日本から学んだことを鴻海のスピード感で成し遂げた
戴氏は、就任初日の社員向けメッセージのなかで、「構造改革や鴻海グループとの連携が進むなかで、皆さんは大きな変化に直面し、戸惑いや不安を感じているかもしれない。しかしそれらの変化はすべて、1日も早く黒字化するためであり、再生を果たして喜びをともに分かち合うためでもある」とし、痛みを伴う構造改革や各種施策を実施する姿勢を見せていたが、その言葉通りの構造改革を実施。早期の黒字化につなげてみせた。
2021年8月12日には、5年の節目を迎えるにあたって、社員に対するメッセージを発信したが、そのなかで戴会長兼CEOは、「シャープはこの5年間、西田辺の本社ビル買戻しに始まり、事業変革による事業の質の向上、日本・ASEAN・中国・欧州・米州の5地域を中心としたグローバル事業拡大、抜本的構造改革によるコスト構造の改善、ブランド企業としての事業推進体制の構築、きめ細かな経営管理の浸透、社員一人ひとりのマインドの向上など、様々な観点から大きく様変わりし、この結果、東証一部復帰や業績の大幅改善を果たすことができた」とし、「これもひとえに社員の皆さんが、この5年間、シャープの次の100年に向けて懸命に努力し続けてくれたお陰である。心から感謝する。本当にありがとうございます」と述べている。
シャープの再建は、戴氏ならではの手腕によるものが大きいが、戴氏自らは、これを「戴流」と呼ぶことを否定する。

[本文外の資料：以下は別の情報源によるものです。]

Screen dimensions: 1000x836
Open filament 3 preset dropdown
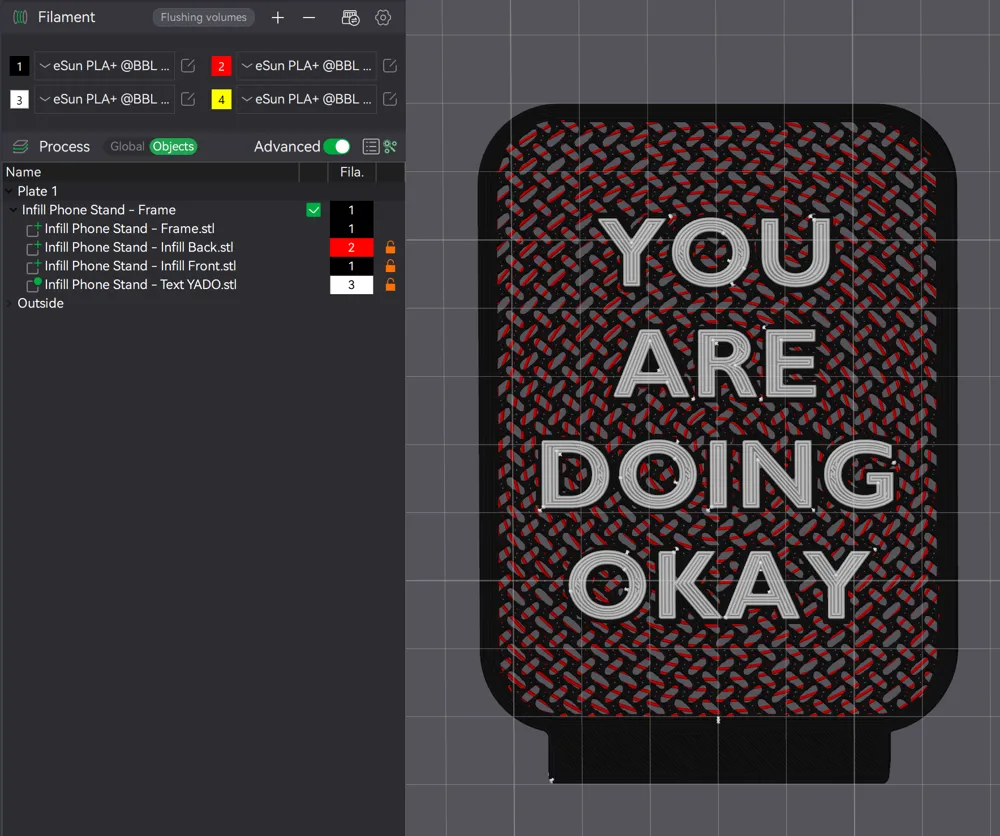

「鴻海流の挑戦する風土やスピード感に加えて、私がかつて日本に駐在し、日本人の上司から学んだこと、そして、シャープの創業者である早川徳次氏の経営の考え方も生かしている。鴻海流、日本流、早川流のミックスだといえる」とし、「戴流というのはない。私の経営はまだまだ。勉強しなくてはならないことがたくさんある」と謙遜する。常に進化を続ける経営がいまでも続いている。